───── TRECHO PARA LEITURA ─────

Ainda pensando nessas macrofronteiras, o modelo de progressão linear da educação formal reproduz uma lógica contrária à pro¬posta por Marsico. A educação formal baseada nesta lógica parece privilegiar o desempenho do estudante diante das expectativas criadas pela própria escola ao invés de fomentar as potencialidades deste mesmo estudante.

Tomando-se como referência um grupo de estudantes que estão situados em uma mesma macrofronteira, o sexto ano (antiga quinta série do Ensino Fundamental II) por exemplo, as histórias de vida, crenças pessoais, potencialidades de cada um constituem microfronteiras que são desconsideradas diante da visão homogeneizada desses sujeitos por parte da escola. Quando um aluno apresenta alguma demanda específica, nomeada como queixa escolar, essas microfronteiras são evidenciadas, influenciando no atravessamento das macrofronteiras. Como exemplo, um estudante que apresente conflitos em seu ambiente familiar que reverberam em seus relacionamentos com colegas, evidencia que dentro de uma mesma classe há diversos sujeitos singulares (microfonteiras) e que a partir de suas histórias pessoais podem apresentar dificuldades no desempenho escolar e na progressão para a série seguinte (macrofronteiras).

───── MATERIAL EXTRAÍDO ─────

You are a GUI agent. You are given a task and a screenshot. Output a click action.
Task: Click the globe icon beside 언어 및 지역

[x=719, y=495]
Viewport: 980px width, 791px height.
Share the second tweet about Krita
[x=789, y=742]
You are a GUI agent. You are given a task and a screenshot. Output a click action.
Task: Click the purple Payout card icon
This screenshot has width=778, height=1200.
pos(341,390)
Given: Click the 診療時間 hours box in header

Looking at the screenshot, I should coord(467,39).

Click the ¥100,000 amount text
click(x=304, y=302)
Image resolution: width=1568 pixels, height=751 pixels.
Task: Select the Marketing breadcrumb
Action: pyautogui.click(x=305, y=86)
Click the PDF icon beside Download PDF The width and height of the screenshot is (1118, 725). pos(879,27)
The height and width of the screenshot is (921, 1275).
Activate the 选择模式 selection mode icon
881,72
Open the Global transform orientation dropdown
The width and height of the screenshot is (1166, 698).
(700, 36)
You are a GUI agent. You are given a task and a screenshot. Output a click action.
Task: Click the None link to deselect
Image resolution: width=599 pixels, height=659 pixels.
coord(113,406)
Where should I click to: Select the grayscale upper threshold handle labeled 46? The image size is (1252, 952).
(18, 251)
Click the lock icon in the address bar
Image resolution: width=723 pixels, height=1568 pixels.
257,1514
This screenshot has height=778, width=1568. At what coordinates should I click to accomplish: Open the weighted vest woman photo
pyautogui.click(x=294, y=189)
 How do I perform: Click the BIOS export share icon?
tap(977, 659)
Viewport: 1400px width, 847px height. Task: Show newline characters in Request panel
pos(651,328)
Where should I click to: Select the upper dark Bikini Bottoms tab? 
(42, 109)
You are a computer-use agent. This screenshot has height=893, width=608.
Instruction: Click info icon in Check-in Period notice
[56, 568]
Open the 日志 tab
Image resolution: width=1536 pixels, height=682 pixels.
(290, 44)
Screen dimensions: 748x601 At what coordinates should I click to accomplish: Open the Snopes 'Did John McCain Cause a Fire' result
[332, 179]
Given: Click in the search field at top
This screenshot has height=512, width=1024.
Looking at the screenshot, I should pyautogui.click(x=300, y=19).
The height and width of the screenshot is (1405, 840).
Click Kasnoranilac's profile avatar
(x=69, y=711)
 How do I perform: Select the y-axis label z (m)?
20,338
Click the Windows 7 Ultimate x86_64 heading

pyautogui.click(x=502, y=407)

─────

◆ DESCRIÇÃO DA TAREFA
Prossiga com o trecho sobre macrofronteiras e microfronteiras na educação formal a partir do ponto em que ele termina. As entradas não são necessárias para esta atividade.

◆ RESPOSTA
Quando um fenômeno como este ocorre (a queixa escolar) ou quando existe alguma questão, uma “etiqueta” psiquiátrica – Transtorno de Déficit de Atenção e Hiperatividade (TDAH); Transtorno Opositivo Desafiador (TOD); dentre ouros), ou comportamentos que geram incômodo na família ou na escola, o diálogo parece surgir como uma necessidade diante do não saber o que fazer em relaçâo a este quadro. Nestes casos, o diálogo se coloca como “condição” para o desenvolvimento do aluno, e às vezes, até para sua permanência na escola. Se por um lado, esse diálogo pode gerar maior trânsito nas zonas de fronteiras, por outro, é marcado por muitas implicações e resistências. As fronteiras se tornam mais fluidas quando há presença do diálogo, mas ao mesmo tempo surgem dificuldades de falar sobre os assuntos e pensar no que pode ser feito. As zonas de fronteiras se tornam, então, zonas de negociação.

Surge, dessa forma, a demanda real para o atravessamento da fronteira entre a família e a escola. É comum que a família busque ajuda da escola ou procure esclarecer aspectos importantes relacionados às eventuais dificuldades apresentadas pela criança ou adolescente. Do mesmo modo, frequentemente a escola procura a família para solicitar ajuda ou até mesmo encaminhar a criança para outros profissionais como, por exemplo, o parapedagogo:1 o médico, o psicólogo, o acompanhamente terapêutico e demais profissionais. Esses profissionais são convocados para responder às demandas de queixa escolar, que, na maioria das vezes, partem dos profissionais da escola ou da família, mas muito raramente dos estudantes.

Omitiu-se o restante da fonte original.